Suggestion. Do not drill for petroleum in ANWR. The problem is the price of corn. The solution is to drill for corn oil in ANWR. A large corn oil strike will cause a drop in the price of corn oil. More supply and lower prices, too. The UN will surely get behind that one.
If we hit something other than corn oil when drilling, we may opportunistically exploit that resource, whatever it may be, as well.
This years garden for me will be huge. I even planned CORN! lol
Up until a year or two ago it was under very tight reign,
The farmer was generally assured that as long as he produced enough crops to keep food cheap, he wouldn’t be driven out of business. Importantly, he also had to agree not to produce too much. As long as he did that, he would be sent enough money to struggle on until the next year.
The consumer benefited because they got abundant, cheap food. The farmer benefited, because he wasn’t driven out of business.
Ethanol has thrown a monkey wrench into that system. Right now the farmer doesn’t need that government money. As a result, he’s free to produce as much as he wants, and sell it for much more than the government controlled system paid.
You post was a litttle confusing, are you suggesting that we continue the cheap food system, or try to force the farmers to work under the new system (the one with ethonal) by eliminating the farm programs ?
That's true for oil as well. The subsidies for oil are (understandably) much higher.
Remember Gulf War I? The war fought for the free flow of oil? Imagine that the US military had not fought that war, or fought the war and sent the bill to the oil companies?
Sometimes the subsidies we complain about are not as out in the open as we might imagine.
Yeah but wheat grows like mad in cooler tempatures and we have plenty of it. Yummy wheat pasta and some butter is all you need to stay alive a long, long time.
Speak for yourself. I'm gluten intolerant. I avoid wheat, barley and rye. It destroys my digestive tract and causes my sinuses to become congested.
OK, everyone knows that, and agrees, so what?
Are you saying that that makes the oil subsidies OK?
BTW, it takes several, 4 to 10 crop cycles to bring an ethanol plant on-line, depending on the resistance of the enviro-nazis.
This reminds me of the early 1990’s—local governments were all rushing to convert their buses and municipal vehicles to natural gas. (I heard this morning that they’re doing it again). At the same time, they were demanding all coal fired plants convert to natural gas burners. I.e., gas was “the thing”.
Fast forward a few years and, of course, natural gas prices were through the roof and California was having rolling blackouts.
Now they’re screwing up the corn market with their ethanol subsidies. Beware the politician meddling in commodity markets.
When the snow doesn’t melt in the summer across the corn belt, then there will be a problem.
As humans, we possess the ability to assess what happened and try to settle areas that are out of harm's way. Somehow, I don't think we are quite that bright.
I whole heartily agree with you.
However, no matter which way you want to describe it, it comes down to the US Government digging into it's pocket to help the oil companies.

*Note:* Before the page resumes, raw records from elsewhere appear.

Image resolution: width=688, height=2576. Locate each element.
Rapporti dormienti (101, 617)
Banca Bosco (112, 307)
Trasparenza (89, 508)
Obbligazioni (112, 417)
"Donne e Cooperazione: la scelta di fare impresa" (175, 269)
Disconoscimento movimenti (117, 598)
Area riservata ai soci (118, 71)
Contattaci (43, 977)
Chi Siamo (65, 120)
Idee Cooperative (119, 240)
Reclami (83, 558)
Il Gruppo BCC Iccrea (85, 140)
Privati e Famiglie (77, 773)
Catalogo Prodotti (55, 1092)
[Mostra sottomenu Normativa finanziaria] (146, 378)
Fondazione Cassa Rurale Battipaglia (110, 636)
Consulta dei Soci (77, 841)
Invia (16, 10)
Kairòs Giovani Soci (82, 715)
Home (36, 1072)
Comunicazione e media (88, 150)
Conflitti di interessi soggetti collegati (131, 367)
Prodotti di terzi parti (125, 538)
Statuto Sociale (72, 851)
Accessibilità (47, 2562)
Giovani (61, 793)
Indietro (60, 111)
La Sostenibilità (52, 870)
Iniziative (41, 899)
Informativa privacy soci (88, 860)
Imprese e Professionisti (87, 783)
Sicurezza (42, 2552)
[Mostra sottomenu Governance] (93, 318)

But, oddly, the currencies of many Gulf states whose primary export is petroleum and whose currencies are pegged to the dollar are having record inflation.
Consider the following story:
http://www.freerepublic.com/focus/f-news/1976495/posts
This can't be true unless the currency is actually being devalued. If it weren't, the net effect on the gulf states would be a wash.
Are you stating that there would be no inflation with the Gulf state currencies if they were pegged to the Euro or Pound, or that there would be inflation, but less.